4 - A apreciação técnica e administrativa dos processos compete à DGP.

Artigo 9.º — Indeferimento das candidaturas

1 - São indeferidos os processos de candidatura que:

a)

Não sejam objecto de despacho favorável do Ministro do Mar;

b)

Não supram as deficiências notificadas pela DGP ou pelo IFADAP no prazo de 15 dias, se prazo maior não for expressamente concedido.

2 - Podem igualmente ser indeferidos os processos de candidatura apresentados por proponentes que, tendo projectos aprovados anteriormente, não hajam celebrado contrato por causa que lhes seja imputável, não tenham iniciado a execução dos projectos nos prazos fixados ou não tenham executado os mesmos de acordo com o contratualmente assumido.
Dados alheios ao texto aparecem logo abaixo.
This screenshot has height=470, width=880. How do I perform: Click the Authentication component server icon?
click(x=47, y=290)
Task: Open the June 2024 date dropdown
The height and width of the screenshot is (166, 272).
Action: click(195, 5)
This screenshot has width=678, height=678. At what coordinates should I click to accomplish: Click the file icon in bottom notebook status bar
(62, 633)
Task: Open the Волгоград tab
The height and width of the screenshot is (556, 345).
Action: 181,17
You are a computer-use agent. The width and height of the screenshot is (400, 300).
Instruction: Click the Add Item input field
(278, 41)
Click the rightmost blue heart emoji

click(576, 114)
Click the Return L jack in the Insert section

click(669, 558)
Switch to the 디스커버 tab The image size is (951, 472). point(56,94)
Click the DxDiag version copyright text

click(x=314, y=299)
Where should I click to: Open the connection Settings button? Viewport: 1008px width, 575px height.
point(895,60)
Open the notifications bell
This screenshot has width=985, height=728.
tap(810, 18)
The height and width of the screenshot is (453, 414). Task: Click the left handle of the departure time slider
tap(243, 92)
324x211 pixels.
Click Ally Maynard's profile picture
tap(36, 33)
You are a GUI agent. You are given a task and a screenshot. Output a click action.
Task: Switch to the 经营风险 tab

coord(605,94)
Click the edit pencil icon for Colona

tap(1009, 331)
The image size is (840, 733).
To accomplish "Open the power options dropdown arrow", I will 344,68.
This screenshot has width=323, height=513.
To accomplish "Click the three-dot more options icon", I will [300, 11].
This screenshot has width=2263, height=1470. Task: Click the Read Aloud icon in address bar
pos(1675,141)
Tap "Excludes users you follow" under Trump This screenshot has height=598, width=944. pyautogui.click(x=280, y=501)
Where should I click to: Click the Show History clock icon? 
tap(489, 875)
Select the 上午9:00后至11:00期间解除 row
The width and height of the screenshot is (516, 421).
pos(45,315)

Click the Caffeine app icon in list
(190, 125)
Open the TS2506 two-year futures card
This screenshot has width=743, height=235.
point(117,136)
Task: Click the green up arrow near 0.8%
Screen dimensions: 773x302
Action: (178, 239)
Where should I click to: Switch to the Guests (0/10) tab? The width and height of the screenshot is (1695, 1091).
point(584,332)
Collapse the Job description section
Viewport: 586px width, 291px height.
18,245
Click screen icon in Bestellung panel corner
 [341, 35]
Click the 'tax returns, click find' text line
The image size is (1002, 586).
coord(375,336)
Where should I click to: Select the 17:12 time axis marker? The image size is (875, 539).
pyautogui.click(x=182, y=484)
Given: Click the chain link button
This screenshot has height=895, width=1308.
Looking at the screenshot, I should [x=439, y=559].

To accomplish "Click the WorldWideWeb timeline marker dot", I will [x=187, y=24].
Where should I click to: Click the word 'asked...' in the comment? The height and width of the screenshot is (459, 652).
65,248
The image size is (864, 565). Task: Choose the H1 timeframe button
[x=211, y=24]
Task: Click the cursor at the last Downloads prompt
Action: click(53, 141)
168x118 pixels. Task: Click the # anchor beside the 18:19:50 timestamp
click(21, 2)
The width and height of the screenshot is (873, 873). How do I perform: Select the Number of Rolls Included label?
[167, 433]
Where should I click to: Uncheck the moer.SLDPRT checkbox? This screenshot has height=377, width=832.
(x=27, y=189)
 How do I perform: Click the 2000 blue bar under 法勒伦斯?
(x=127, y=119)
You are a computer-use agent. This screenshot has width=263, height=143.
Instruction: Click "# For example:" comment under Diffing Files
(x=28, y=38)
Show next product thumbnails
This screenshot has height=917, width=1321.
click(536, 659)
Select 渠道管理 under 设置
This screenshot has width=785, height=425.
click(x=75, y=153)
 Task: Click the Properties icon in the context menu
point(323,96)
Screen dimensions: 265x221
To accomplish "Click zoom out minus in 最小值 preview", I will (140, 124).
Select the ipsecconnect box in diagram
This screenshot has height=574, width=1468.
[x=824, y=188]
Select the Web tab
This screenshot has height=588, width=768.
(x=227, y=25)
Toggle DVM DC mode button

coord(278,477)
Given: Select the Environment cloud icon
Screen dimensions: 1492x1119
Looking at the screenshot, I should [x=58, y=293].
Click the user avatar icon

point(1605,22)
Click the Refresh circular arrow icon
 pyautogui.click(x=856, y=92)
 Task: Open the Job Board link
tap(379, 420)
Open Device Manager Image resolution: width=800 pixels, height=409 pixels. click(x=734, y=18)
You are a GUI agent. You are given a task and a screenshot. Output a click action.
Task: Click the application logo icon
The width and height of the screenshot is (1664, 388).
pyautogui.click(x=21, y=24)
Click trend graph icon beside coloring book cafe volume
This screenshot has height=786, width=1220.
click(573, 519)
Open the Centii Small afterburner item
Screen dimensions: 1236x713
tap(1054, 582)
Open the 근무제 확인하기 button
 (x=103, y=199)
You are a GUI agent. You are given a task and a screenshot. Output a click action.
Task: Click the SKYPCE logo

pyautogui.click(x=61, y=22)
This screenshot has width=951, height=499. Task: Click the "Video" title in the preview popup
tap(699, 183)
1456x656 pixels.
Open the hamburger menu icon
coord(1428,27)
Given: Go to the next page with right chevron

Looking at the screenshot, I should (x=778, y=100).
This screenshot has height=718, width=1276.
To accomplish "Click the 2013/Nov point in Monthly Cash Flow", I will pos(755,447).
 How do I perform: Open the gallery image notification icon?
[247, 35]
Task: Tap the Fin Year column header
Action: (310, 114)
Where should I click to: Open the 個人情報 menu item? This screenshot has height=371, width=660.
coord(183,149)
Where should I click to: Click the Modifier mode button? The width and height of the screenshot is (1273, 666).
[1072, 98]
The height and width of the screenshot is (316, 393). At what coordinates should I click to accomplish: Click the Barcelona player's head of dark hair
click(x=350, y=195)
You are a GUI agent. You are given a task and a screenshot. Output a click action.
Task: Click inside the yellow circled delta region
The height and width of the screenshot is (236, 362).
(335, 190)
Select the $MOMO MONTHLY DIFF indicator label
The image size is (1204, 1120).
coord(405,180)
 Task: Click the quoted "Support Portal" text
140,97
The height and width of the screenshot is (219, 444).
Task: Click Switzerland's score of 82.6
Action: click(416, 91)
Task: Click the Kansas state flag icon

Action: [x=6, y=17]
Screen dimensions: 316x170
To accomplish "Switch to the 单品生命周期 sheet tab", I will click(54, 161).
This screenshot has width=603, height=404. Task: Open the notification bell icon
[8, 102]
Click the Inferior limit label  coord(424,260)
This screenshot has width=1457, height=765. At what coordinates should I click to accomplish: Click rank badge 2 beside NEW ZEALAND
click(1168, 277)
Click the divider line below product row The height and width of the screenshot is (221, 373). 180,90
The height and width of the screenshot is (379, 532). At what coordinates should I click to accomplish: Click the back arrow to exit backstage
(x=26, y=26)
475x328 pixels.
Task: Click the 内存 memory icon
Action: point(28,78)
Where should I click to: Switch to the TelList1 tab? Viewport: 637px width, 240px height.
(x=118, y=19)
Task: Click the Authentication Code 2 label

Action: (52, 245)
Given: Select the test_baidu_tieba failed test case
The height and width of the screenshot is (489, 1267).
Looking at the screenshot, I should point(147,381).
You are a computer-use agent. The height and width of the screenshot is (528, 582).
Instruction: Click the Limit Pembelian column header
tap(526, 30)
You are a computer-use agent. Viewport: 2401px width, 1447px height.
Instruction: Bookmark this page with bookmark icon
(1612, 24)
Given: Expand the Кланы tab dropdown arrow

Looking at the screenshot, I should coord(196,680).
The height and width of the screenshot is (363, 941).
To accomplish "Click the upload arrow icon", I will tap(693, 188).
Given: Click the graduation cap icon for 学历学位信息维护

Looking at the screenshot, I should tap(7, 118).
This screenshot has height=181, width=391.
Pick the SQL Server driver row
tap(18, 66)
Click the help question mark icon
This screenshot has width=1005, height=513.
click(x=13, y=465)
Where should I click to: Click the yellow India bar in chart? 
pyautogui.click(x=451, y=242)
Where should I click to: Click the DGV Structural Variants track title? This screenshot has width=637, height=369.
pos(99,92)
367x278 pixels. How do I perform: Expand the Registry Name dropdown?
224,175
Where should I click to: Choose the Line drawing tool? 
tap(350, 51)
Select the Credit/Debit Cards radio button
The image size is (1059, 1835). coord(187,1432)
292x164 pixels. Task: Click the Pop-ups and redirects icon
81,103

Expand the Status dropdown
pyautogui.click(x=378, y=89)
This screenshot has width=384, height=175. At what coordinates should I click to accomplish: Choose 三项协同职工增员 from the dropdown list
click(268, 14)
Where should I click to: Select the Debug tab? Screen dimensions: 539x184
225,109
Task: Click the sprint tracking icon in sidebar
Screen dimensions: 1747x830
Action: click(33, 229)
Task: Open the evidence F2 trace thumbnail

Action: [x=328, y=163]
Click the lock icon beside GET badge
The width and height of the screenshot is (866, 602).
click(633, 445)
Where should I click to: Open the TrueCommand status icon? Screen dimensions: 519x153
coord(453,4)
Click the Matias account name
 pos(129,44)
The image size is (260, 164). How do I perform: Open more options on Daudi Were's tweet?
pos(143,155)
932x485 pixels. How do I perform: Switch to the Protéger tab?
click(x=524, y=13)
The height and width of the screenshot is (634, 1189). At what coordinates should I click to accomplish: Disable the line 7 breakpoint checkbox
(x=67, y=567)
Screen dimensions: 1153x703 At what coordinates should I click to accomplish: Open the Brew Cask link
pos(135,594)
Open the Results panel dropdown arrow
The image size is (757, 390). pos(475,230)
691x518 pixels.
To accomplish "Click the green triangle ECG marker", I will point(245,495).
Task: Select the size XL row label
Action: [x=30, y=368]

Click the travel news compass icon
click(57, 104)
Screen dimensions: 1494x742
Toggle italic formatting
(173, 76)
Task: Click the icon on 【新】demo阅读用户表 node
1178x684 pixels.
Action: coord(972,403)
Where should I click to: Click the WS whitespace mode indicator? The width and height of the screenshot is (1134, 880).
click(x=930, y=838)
Artigo 10.º — Atribuição do apoio

1 - O contrato de atribuição de apoio é celebrado entre o candidato e o IFADAP no prazo de 60 dias após comunicação da concessão do apoio.

2 - A não celebração do contrato no prazo referido no número anterior por causa imputável ao candidato determina a perda do direito ao apoio.

3 - O pagamento do apoio só será efectuado após verificação de que o candidato tem a situação contributiva regularizada perante a segurança social.

Artigo 11.º — Obrigações dos beneficiários

Para os efeitos dos artigos 5.º e 6.º do Decreto-Lei n.º 189/94, de 5 de Julho, constarão do contrato de atribuição de apoio, nomeadamente, as seguintes obrigações dos beneficiários:

a)

Iniciar a execução dos projectos no prazo máximo de 180 dias a contar da data de notificação para início de execução;

b)

Executar os projectos de acordo com os prazos e condições previstos no contrato de concessão de apoio;

c)

Fornecer todos os elementos que forem solicitados pela DGP, pelo IFADAP ou por entidade por estes mandatada para fiscalização, acompanhamento e avaliação do resultado dos projectos.

Artigo 12.º — Alterações ao projecto

Podem ser propostas alterações aos projectos aprovados, desde que se trate de alterações técnicas que não alterem a concepção estrutural e económica do projecto inicial.

Artigo 13.º — Disposições transitórias

1 - No ano de 1994 os processos de candidatura serão apresentados até 15 de Setembro.

2 - Os processos de candidatura apresentados a partir de 1 de Janeiro de 1994 são enquadrados no presente Regime de Apoio.

3 - Os trabalhos iniciados antes da apresentação da candidatura mas após 1 de Janeiro de 1994 são elegíveis durante este ano civil.